El aire en Isabela de Sagua huele a salitre y a memoria. Una brisa que se cuela entre las ruinas de los muelles, ondea sobre las aguas tranquilas y le susurra al visitante una historia de grandeza. Este pueblo, encajado en la desembocadura del río Sagua La Grande, en la costa norte de Villa Clara, fue en otro tiempo un latido frenético en el corazón económico de Cuba. Hoy, ese latido es un susurro, una calma profunda que, contra toda lógica, no resulta triste. Porque siempre es bueno volver.

Caminar sus calles es admirar sus paisajes. Aves costeras sobrevuelan el cayo como sus guardianes silenciosos.
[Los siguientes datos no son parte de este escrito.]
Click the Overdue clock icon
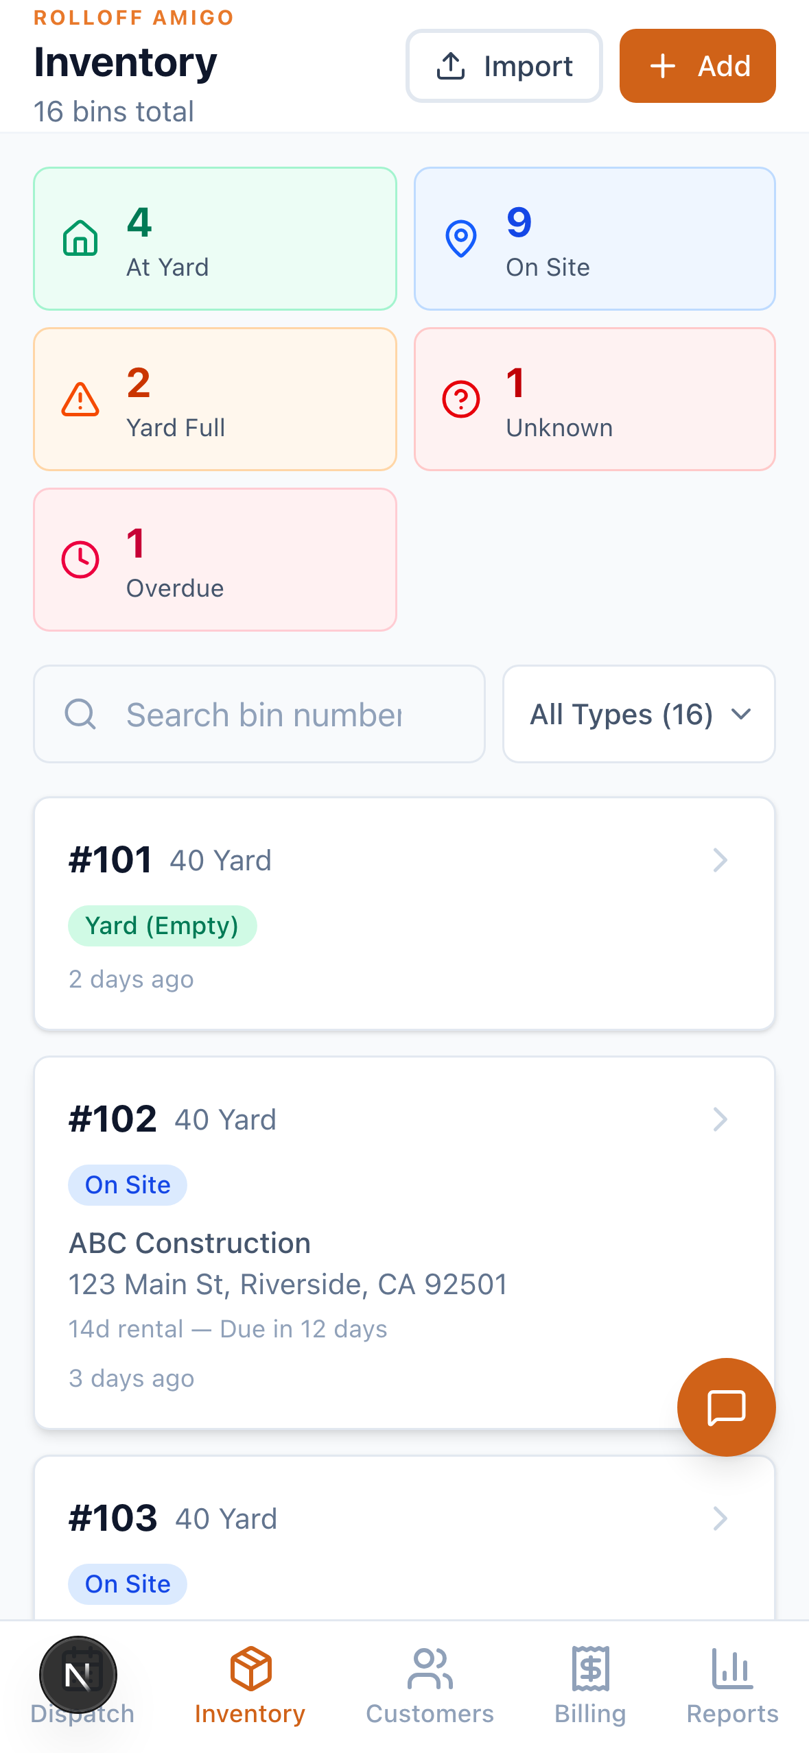The width and height of the screenshot is (809, 1753). coord(80,560)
Al caer la tarde, la vida no se detiene: los jóvenes del lugar se convierten en los protagonistas de un partido de baloncesto en una vieja cancha. Nada mejor que terminar el juego y lanzarse al agua, chapoteando bajo los colores dorados del atardecer.

Y siempre están los pescadores, los eternos pintores del lugar, lanzando sus carretes al mar para probar suerte y llevar un pez a la cena.

Este rincón que vive del recuerdo ya no es lo que un día fue. Pero aún late con vida, y donde hay vida, hay esperanza. Donde, como un mantra que repiten sus calles y su gente, siempre es bueno volver. A la Venecia de Cuba.